At 12, my father arrived on our steady shores. His Munich childhood and the lives of so many members of his family tree were stolen by Hitler and by millions more – by perpetrators, by bystanders near, and by bystanders far. At 18, though not a fighter my father fought. He was a US Army soldier who earned a purple heart and a bronze star and helped to defeat the Nazis. Our United Nations was then created recognizing that human rights matter and refugees matter.
On this day, as I look at the world I am wondering whether the same values hold true. I see so many refugees fleeing hatred, escaping fear, on rickety overfull boats, on overcrowded trucks through the desert’s path with suffocating sand. On weary feet they flee: threatened, exploited, hurt at every turn in every way.

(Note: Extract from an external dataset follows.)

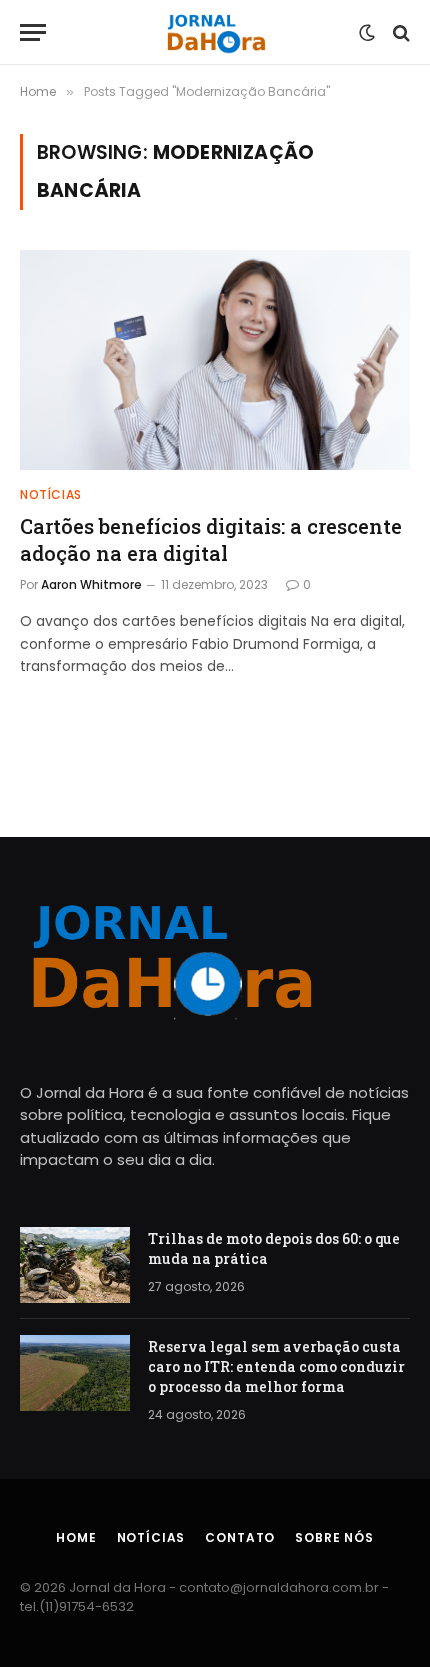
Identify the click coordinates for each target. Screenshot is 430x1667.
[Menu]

They are fleeing fear, escaping fear, and the blessed few, who made it here are still living in fear.
President Trump, I pray that you will follow America’s great tradition of welcoming the tired, the poor, “the huddled masses yearning to breathe free” (as Emma Lazarus’ words on our Statue of Liberty so eloquently state). I hope you will affirm through your actions, as the United Nations did more than 60 years ago, that refugees matter and that human rights matter.
May you be blessed with wisdom and skill. May you be a model for our own country’s children and for the world of what it means to lead with love, with compassion, with dignity, and with respect for all.